Someday someone is going to explain to me why fantasy kingdoms always seem to be located in cold, dark, bleak medieval woodlands teeming with monsters.

It's a fantasy, right? So you can locate it anywhere, right? So why hasn't someone ever set it in a place like Aruba, where it's always sunny and 82 degrees with a light sea breeze and no toot of the angry horn?

No one seems inclined to buy my line of thinking, however, so meanwhile, we're back to cold, bleak, and medieval with The Witcher, which debuted Friday on Netflix.

Perhaps fittingly for a fantasy series, this is just the latest incarnation of an oft-told tale that began when Polish writer Andrzej Sapkowski entered a magazine fantasy short story contest in 1986.

He won a third-place prize and subsequently has built on that foundation. His eight Witcher novels have spawned a film, graphic novels, video games, and now the TV series, whose first season runs eight episodes. It has already been renewed for Season 2.

Set in a medieval-style kingdom surrounded by cold dark woods, The Witcher revolves around title character Geralt of Rivia (Henry Cavill).

Witchers, whose numbers are dwindling, are born with the ability to slay monsters. While this may sound like a desirable skill in a kingdom where monsters present an ongoing danger to the populace, it turns out that witchers are widely distrusted. When they stop in at the tavern for a drink after slaying a succubus, they will often be told to just move along.
+-------+
Challenge —
Please answer these questions using the piece on The Witcher above.
(a) What temperature does the writer give for Aruba?
(b) In what year did Andrzej Sapkowski enter the magazine contest, and what prize did he win?
(c) Who plays Geralt of Rivia?

Source material —
+-------+
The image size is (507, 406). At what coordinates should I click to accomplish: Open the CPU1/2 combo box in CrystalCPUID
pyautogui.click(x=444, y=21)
+-------+
Correct output —
(a) 82 degrees
(b) 1986; a third-place prize
(c) Henry Cavill